# start of Extracted material

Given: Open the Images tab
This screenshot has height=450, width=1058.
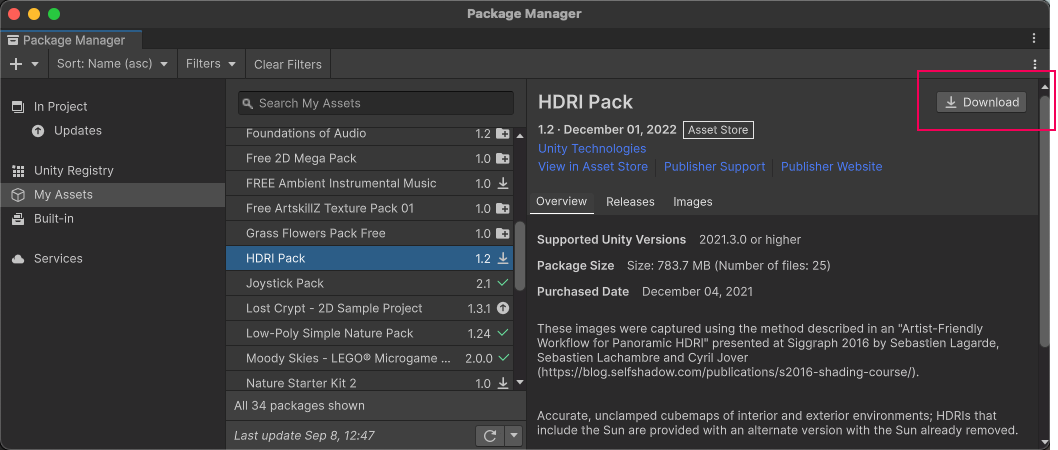Looking at the screenshot, I should pos(692,202).
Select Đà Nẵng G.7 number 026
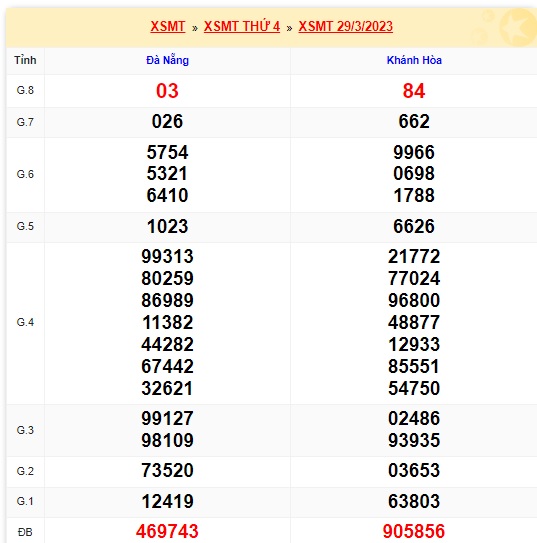Viewport: 537px width, 543px height. coord(167,122)
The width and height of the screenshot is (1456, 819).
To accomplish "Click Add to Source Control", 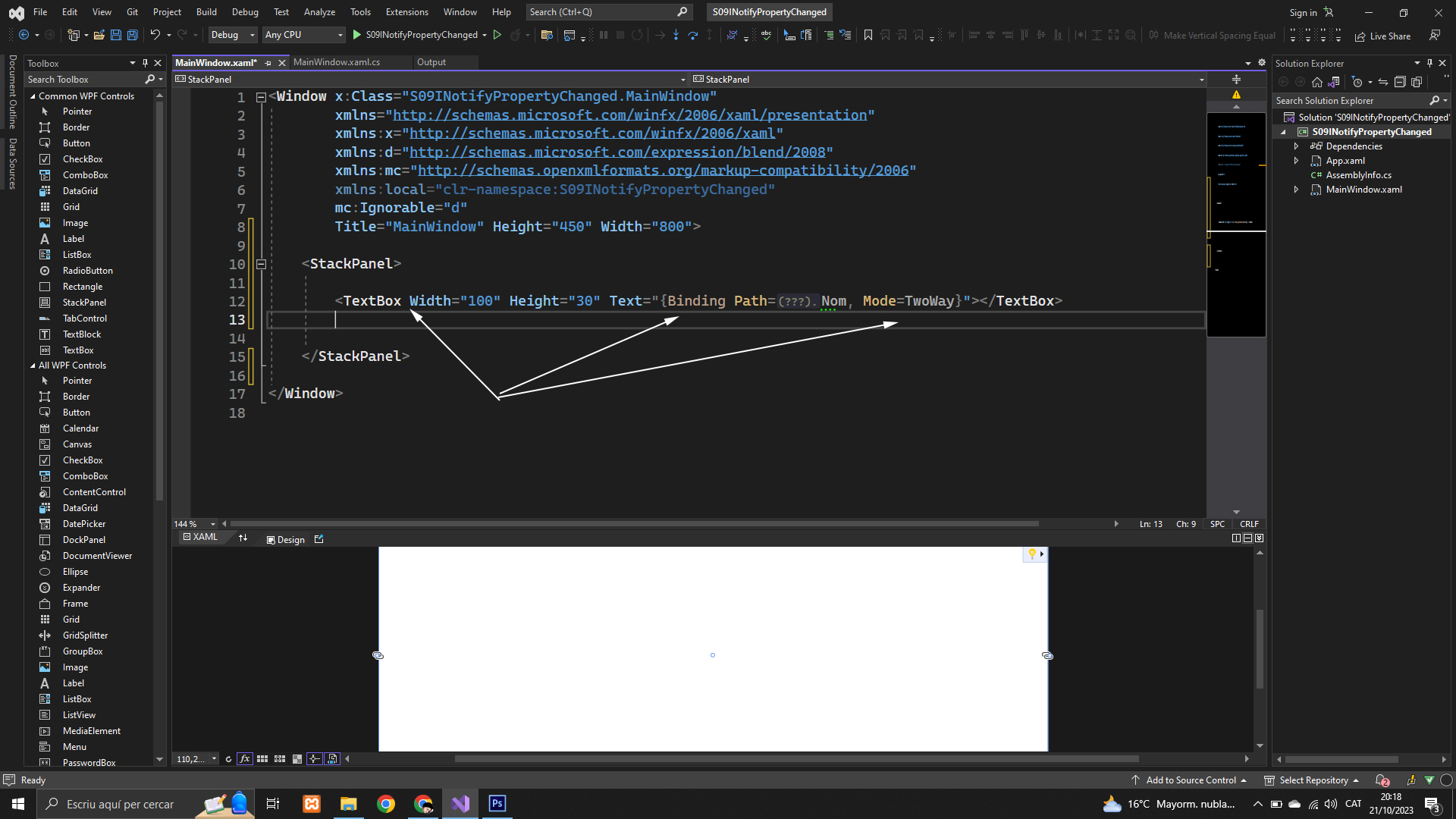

# end of Extracted material

Please turn all the lines of the material above into a numbered list, skipping any blank lines. Leave the pictures out of your answer.

**Expected output:**
1. Given: Open the Images tab
2. This screenshot has height=450, width=1058.
3. Looking at the screenshot, I should pos(692,202).
4. Select Đà Nẵng G.7 number 026
5. Viewport: 537px width, 543px height. coord(167,122)
6. The width and height of the screenshot is (1456, 819).
7. To accomplish "Click Add to Source Control", 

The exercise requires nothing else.